Car ou vous estimez que dans les questions de la Morale il y a des opinions probables de part et d’autre : ou vous ne le croyez pas : si vous le croyez, vous voilà partisan de la probabilité : si vous ne le croyez pas, vous allez contre le sens commun. Car s’il est vrai, comme dit le Philosophe, qu’il n’y a point de science où il y ait plus de probabilité, et moins d’évidence que dans la morale, n’est-il pas absurde d’y penser trouver ce qui n’y est pas ? J’aimerais autant dire que vous avez trouvé l’évidence de la vérité et de la fausseté de toute chose, et que si on écoute le Port-Royal il n’y aura plus que des articles de Foi dans la Théologie Spéculative, des Canons et des règles certaines et indubitables dans la Morale, des aphorismes infaillibles dans la Médecine, des démonstrations dans la Philosophie, des questions de droit et de fait plus claires que le Soleil dans la science des Lois, et qu’ainsi vous bannirez du monde toute probabilité qui est à votre jugement la source de tous les dérèglements. Pardonnez-moi si je vous dis qu’il est plus probable que vous trompez le monde, ou que vous vous trompez vous-même, si vous êtes dans cette erreur.

D’ailleurs, présupposé que vous soyez obligé de passer pour ridicule, à moins que d’admettre des opinions probables dans la Morale : Ou vous tenez que de deux opinions probables, il faut toujours suivre la plus sûre ; ou vous ne le tenez pas :Si vous n’estimez pas qu’on y soit toujours obligé, vous approuvez ce que vous avez condamné ; Si vous assurez qu’on y est toujours tenu, l’opinion la moins sûre demeurera probable dans la seule spéculation, et ne sera plus jamais probable dans la pratique.

Et ainsi de censeur sévère que vous étiez, vous voilà approbateur de cette distinction que l’Université a traité de ridicule : Vous voilà coupable de tous les désordres qu’elle cause.

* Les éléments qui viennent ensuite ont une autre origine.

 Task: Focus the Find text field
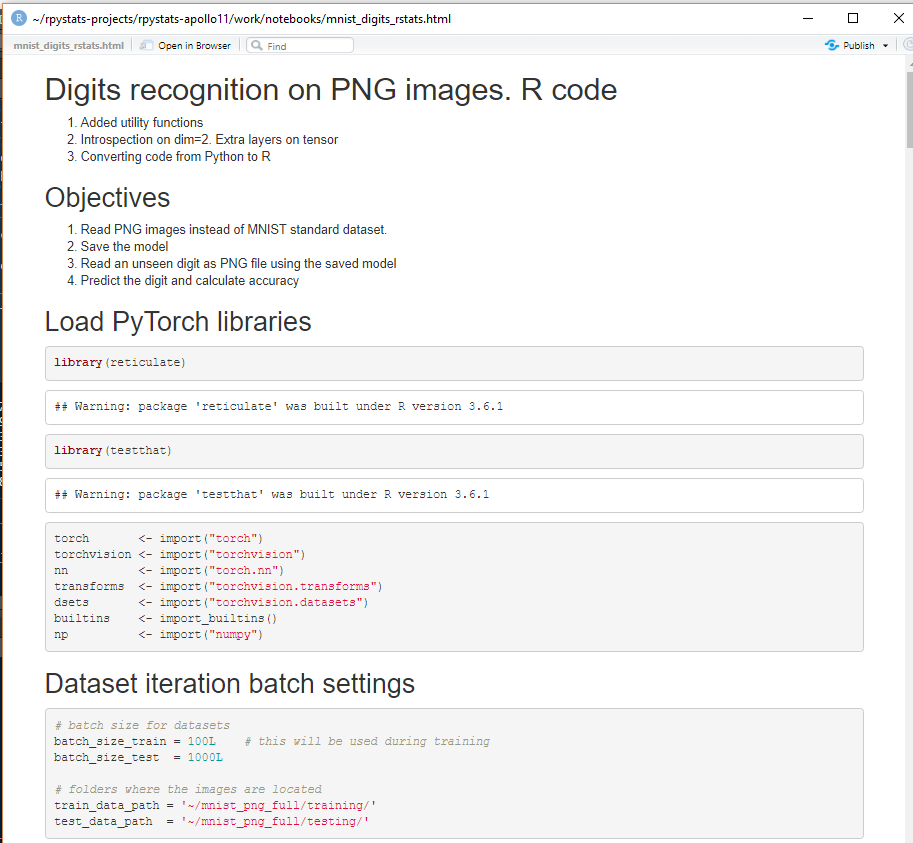pos(307,46)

Vous voilà complice de ce funeste secret de la politique des Jésuites : garant de toutes leurs opinions : responsable de leurs maximes corrompues : Païen avec Lessius, en ce qui touche l’homicide : Païen avec Vasquez, en ce qui regarde l’aumône : Païen avec Tannerus , en ce qui regarde la Simonie : Païen avec le Père Desbois que vous faites Auteur d’une doctrine qu’il n’a jamais enseignée, et que vous chargez d’un procès imaginaire : Païen enfin avec tous les Jésuites, en tout ce qui regarde la doctrine des mœurs.

Je prie Dieu, Monsieur, que vous le soyez comme eux ; et je ne crois pas vous pouvoir souhaiter un plus grand bien pour tout le mal que vous leur voulez, que celui d’une parfaite conformité de sentiments et de cœurs, qui vous rende soumis à l’Église comme eux, obéissant comme eux aux décisions des Papes et des Évêques : zélé comme eux à combattre la Doctrine pernicieuse des Hérétiques, et enfin modeste et retenu comme eux, à ne point condamner témérairement la doctrine probable de tous les Docteurs Catholiques.